In my view, the authors have two options to improve this issue: 1.) either you focus your analysis only on fresh water, i.e. only on river discharge and river water level predictions and remove from the analysis all sea level predictions or 2.) the authors clearly separate the results and their analysis for sea level predictions from river discharge/water levels predictions expanding the manuscript with the relevant sections and presenting separate conclusions/discussions for sea level and river flow/level predictions.
Other comments:
- Introduction: Whereas the introduction mentions various examples for streamflow predictions no example is mentioned for sea level/coastal predictions that would support the integration of sea water levels into this analysis
- Materials and Methods: Please add a section that describes the number of observation stations, its locations, its observation record, the variables used (river discharge, river water level, sea level) that have been used in the manuscript for training the ML models and that have been used for the analysis.

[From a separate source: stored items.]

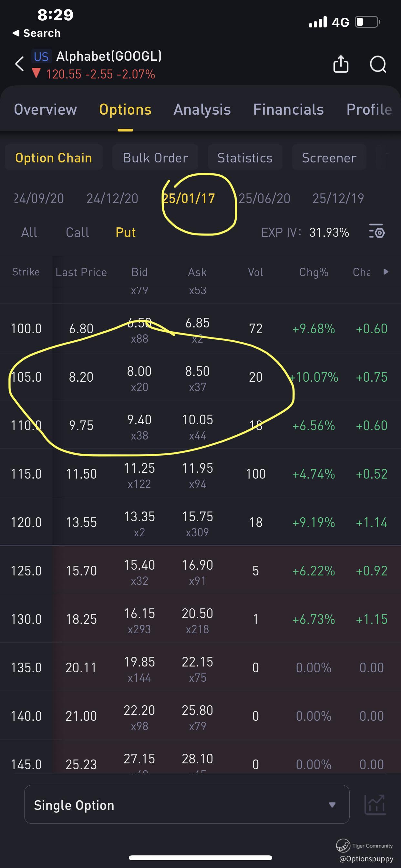The height and width of the screenshot is (868, 401).
Task: Tap the back chevron beside Alphabet title
Action: (20, 64)
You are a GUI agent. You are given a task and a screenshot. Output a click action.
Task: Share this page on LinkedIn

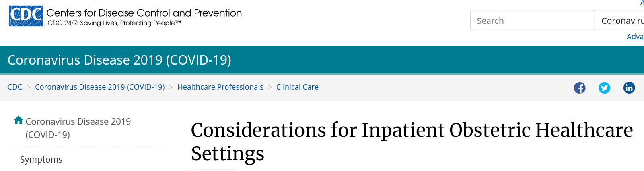[x=629, y=88]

Figs 3 and 4, and Figs. A2 and A3 show different station locations and it is totally unclear which observations have been used in this manuscript.
- Figures 3 and A2 are not readable! Please increase the legends!
- Figure 4 shows a station along the coast but is showing the ACC for discharge hindcasts. How is that possible? Or is there actually a small river, which is not shown in the Figure, flowing into the sea for that station?
- Section 3.2: It is stated that “BSS confirms the earlier findings and shows the same trend of increased performance in the first lead weeks….”. I disagree with this finding as Fig. 6 shows clearly that the BSS for Feb/May and Sept is low in contrast to the findings for the general performance.
- Section 2.2.: Please add a very brief explanation to the lagged times series approach as most of the readers will not be familiar with this approach.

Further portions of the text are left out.